***** Extrait du texte

Philosophe français (Rochefort 1908-Paris 1961), Maurice Merleau-Ponty est l’auteur d’un ouvrage clé du mouvement des idées au vingtième siècle., Phénoménologie de la perception. Sa pensée le situe dans le prolongement à la fois de la phénoménologie de Husserl et de la Gestalt theorie (« théorie de la forme »). Élève de l’École normale supérieure reçu deuxième à l’agrégation de philosophie en 1930, Maurice Merleau-Ponty commence une carrière de professeur de lycée qui est interrompue par la guerre mais qu’il reprend, à Paris, après l’armistice de 1940, tout en participant activement à la Résistance. Il publie alors ses deux écrits fondamentaux : en 1942, la Structure du comportement et, en 1945, Phénoménologie de la perception. En 1945 également, il fonde avec Jean-Paul Sartre la revue "Les Temps modernes", qu’il contribue à animer jusqu'en 1953, et devient maître de conférences à l'université de Lyon. À partir de 1949, il occupe à la Sorbonne une chaire de psychologie et de pédagogie. Élu au Collège de France en 1952, Merleau-Ponty y professe jusqu'à sa mort, survenue brutalement alors qu'il n’est âgé que de 53 ans. En 1961 paraît pour la première fois l’article l’Œil et l’Esprit, dans la revue Art de France, et, en 1964, a lieu l’édition posthume d'un texte inachevé, le Visible et l’Invisible, réalisée à partir de notes dans lesquelles le philosophe cherche, en s'interrogeant notamment sur l'art, à constituer une véritable ontologie du sensible. (source : Le Larousse)
Georges Braque's Nature Morte À La Pipe, 1942, part of the Georges Braque Paintings: 1920-1960 selling exhibition at Sotheby's New York.
Georges Braque, né à Argenteuil (Seine-et-Oise, actuellement Val-d'Oise) le 13 mai 1882 et mort à Paris le 31 août 1963, est un peintre, sculpteur et graveur français.

**********
***** Lignes fournies

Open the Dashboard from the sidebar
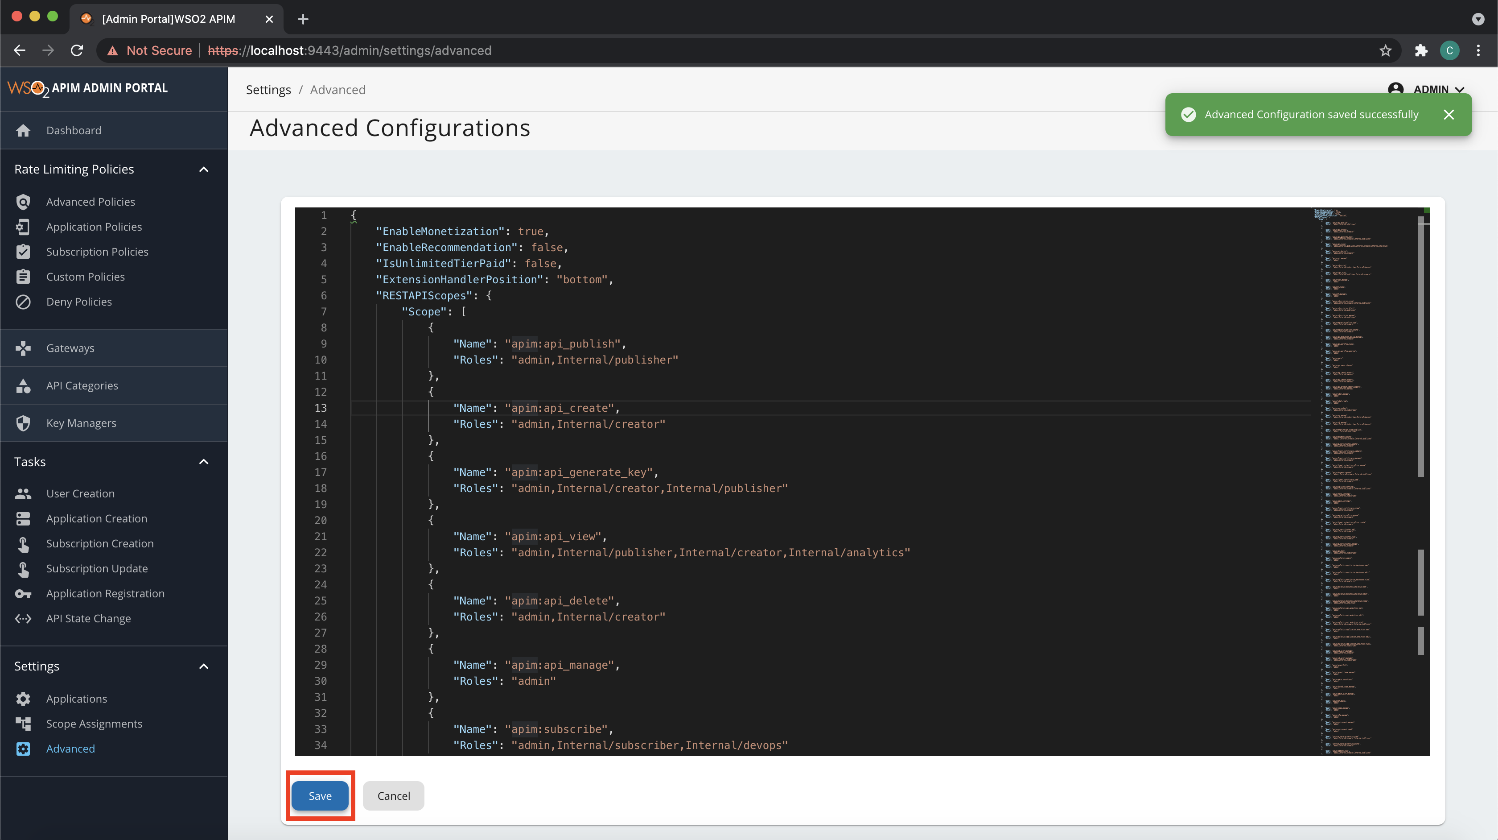 pyautogui.click(x=73, y=130)
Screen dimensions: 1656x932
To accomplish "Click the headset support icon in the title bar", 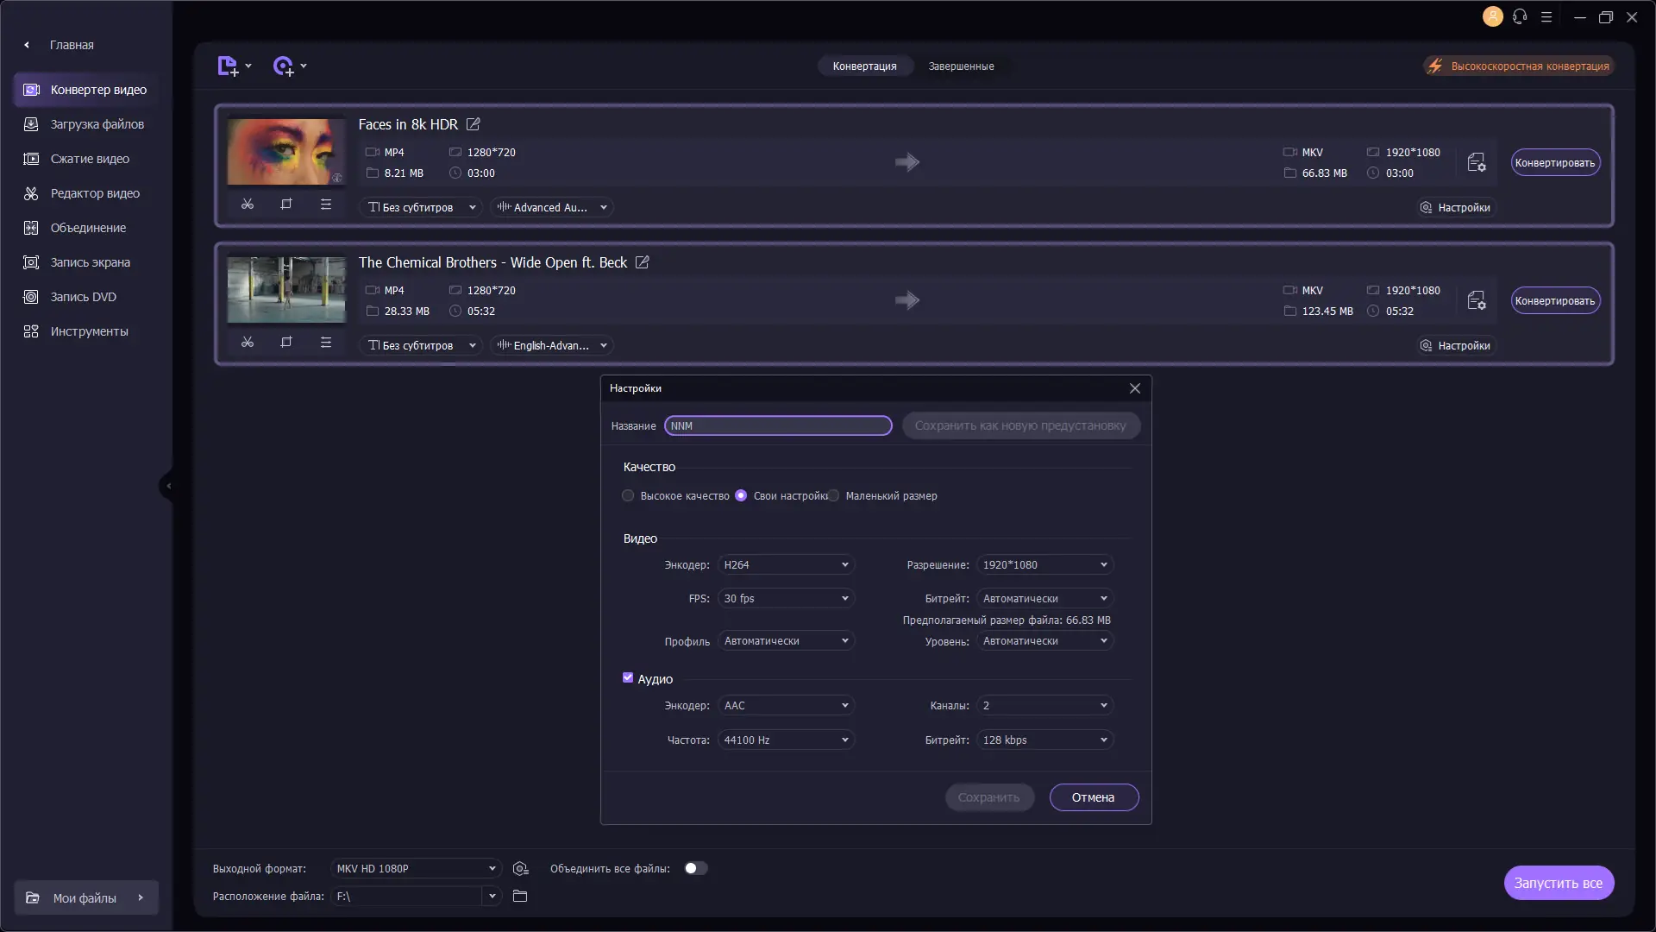I will pos(1520,16).
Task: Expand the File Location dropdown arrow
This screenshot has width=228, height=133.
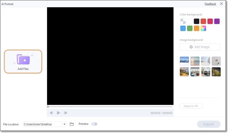Action: [64, 124]
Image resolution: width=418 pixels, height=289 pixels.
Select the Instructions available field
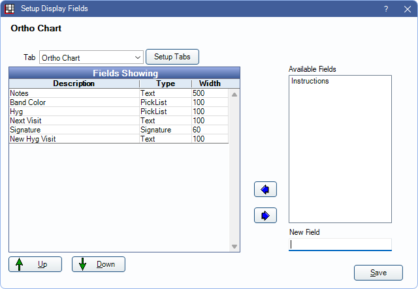(310, 82)
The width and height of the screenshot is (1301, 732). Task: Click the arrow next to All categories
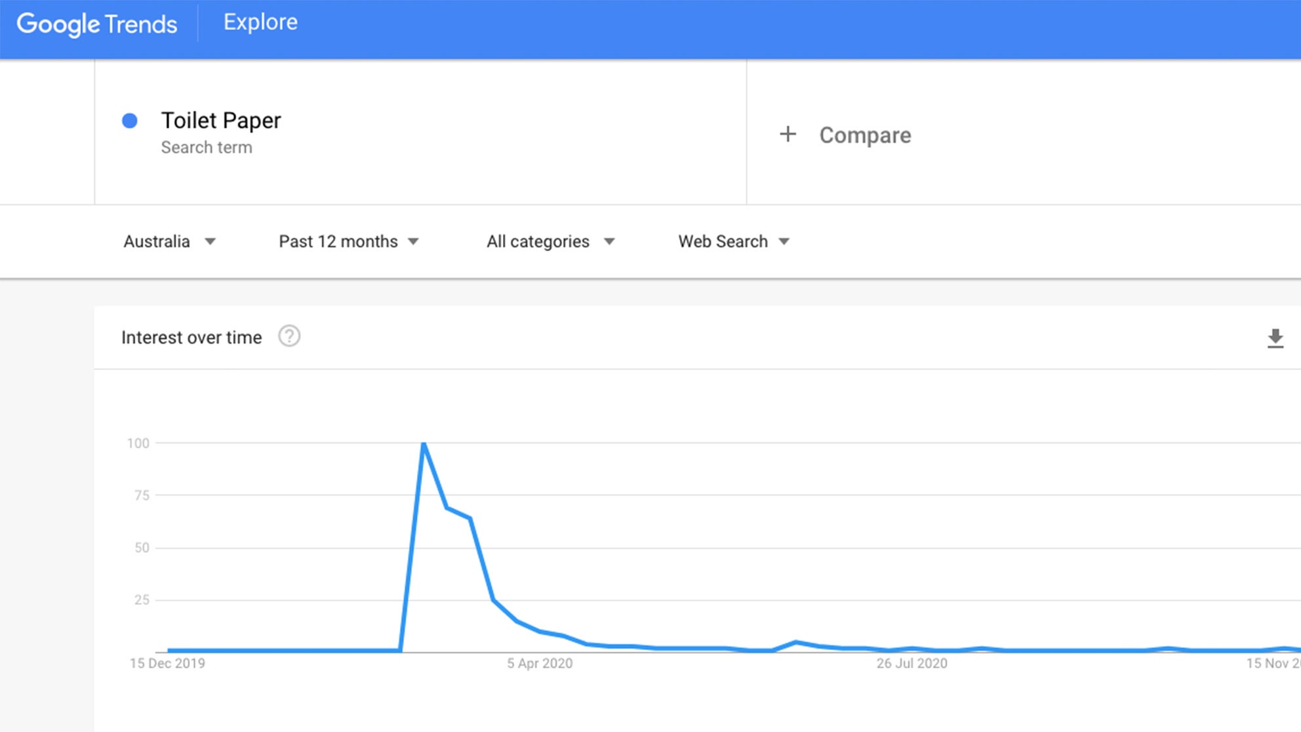[x=609, y=241]
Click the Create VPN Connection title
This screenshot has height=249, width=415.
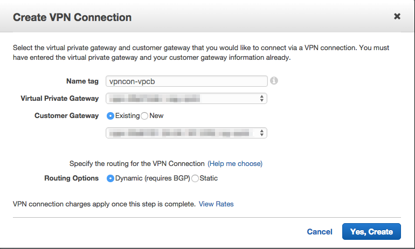coord(72,17)
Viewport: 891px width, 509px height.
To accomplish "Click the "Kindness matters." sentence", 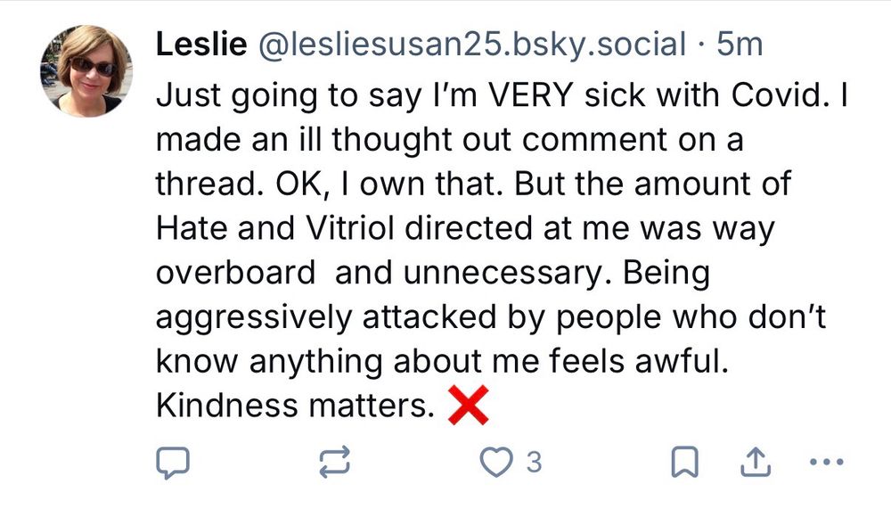I will pyautogui.click(x=293, y=406).
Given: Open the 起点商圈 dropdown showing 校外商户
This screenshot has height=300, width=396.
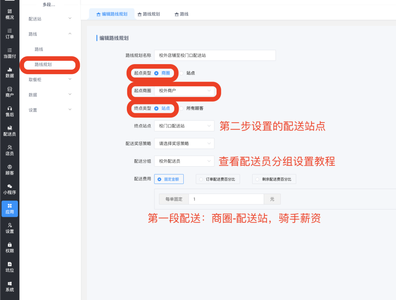Looking at the screenshot, I should click(184, 90).
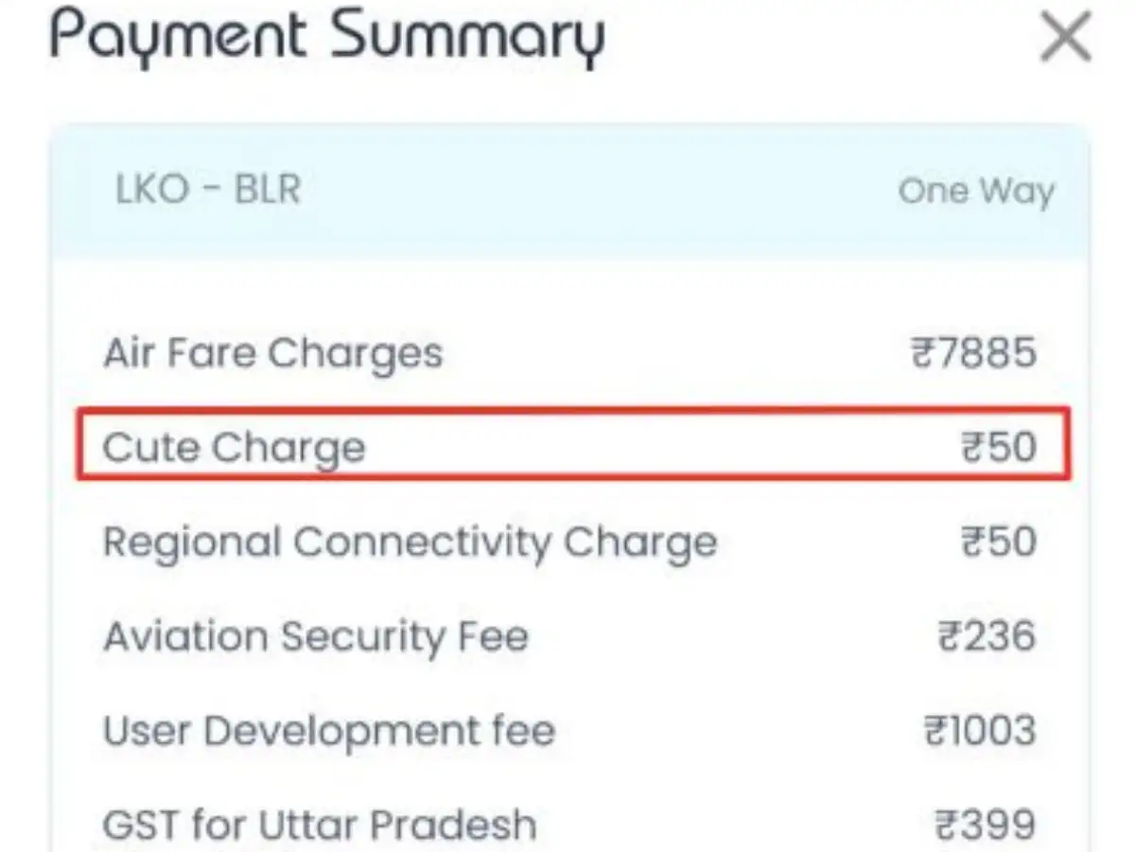1135x852 pixels.
Task: Select the Regional Connectivity Charge label
Action: click(410, 542)
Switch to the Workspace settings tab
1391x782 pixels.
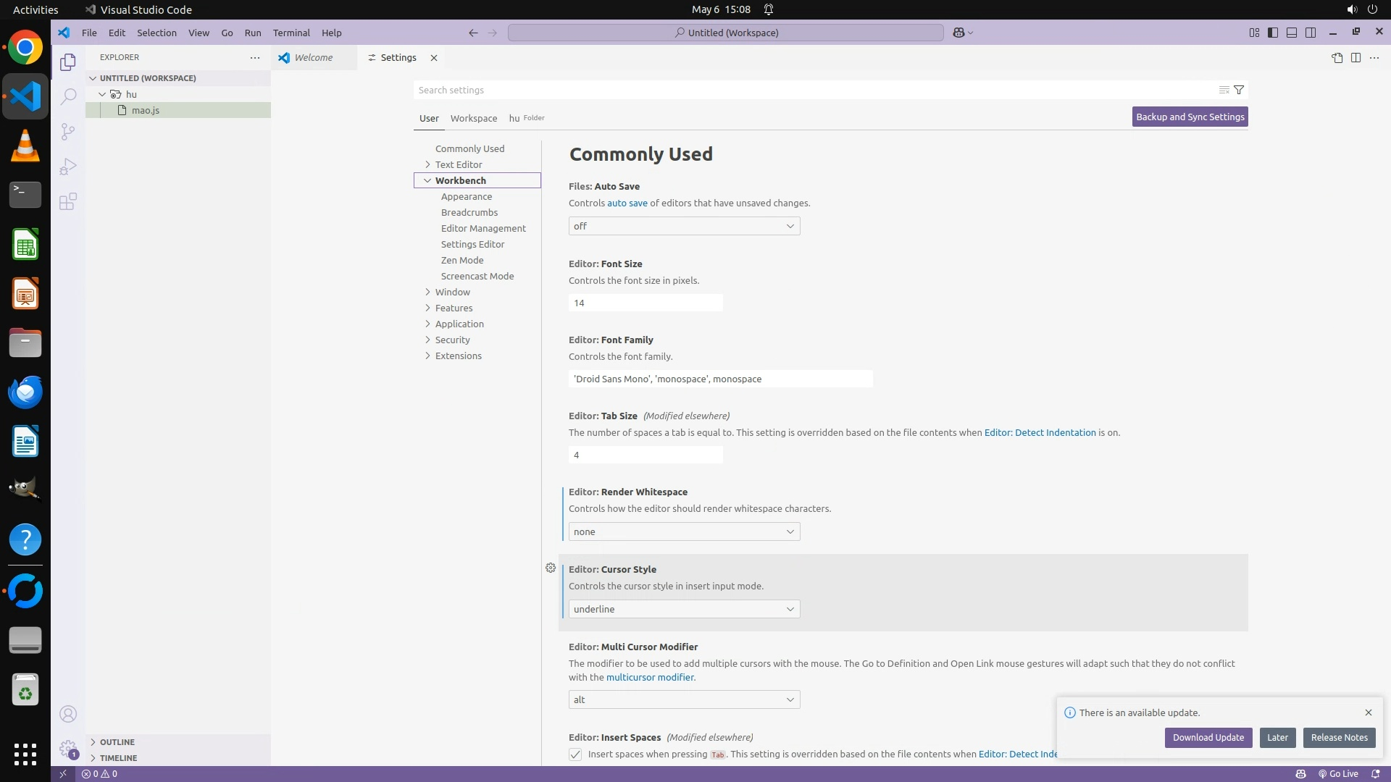click(x=473, y=118)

**********

** Objectif de l'exercice **
Recopiez le passage de l'extrait situé entre « Georges Braque's Nature » et « et graveur français. », ces deux bornes comprises. Les lignes ne sont pas nécessaires ici.

** La réponse **
Georges Braque's Nature Morte À La Pipe, 1942, part of the Georges Braque Paintings: 1920-1960 selling exhibition at Sotheby's New York.
Georges Braque, né à Argenteuil (Seine-et-Oise, actuellement Val-d'Oise) le 13 mai 1882 et mort à Paris le 31 août 1963, est un peintre, sculpteur et graveur français.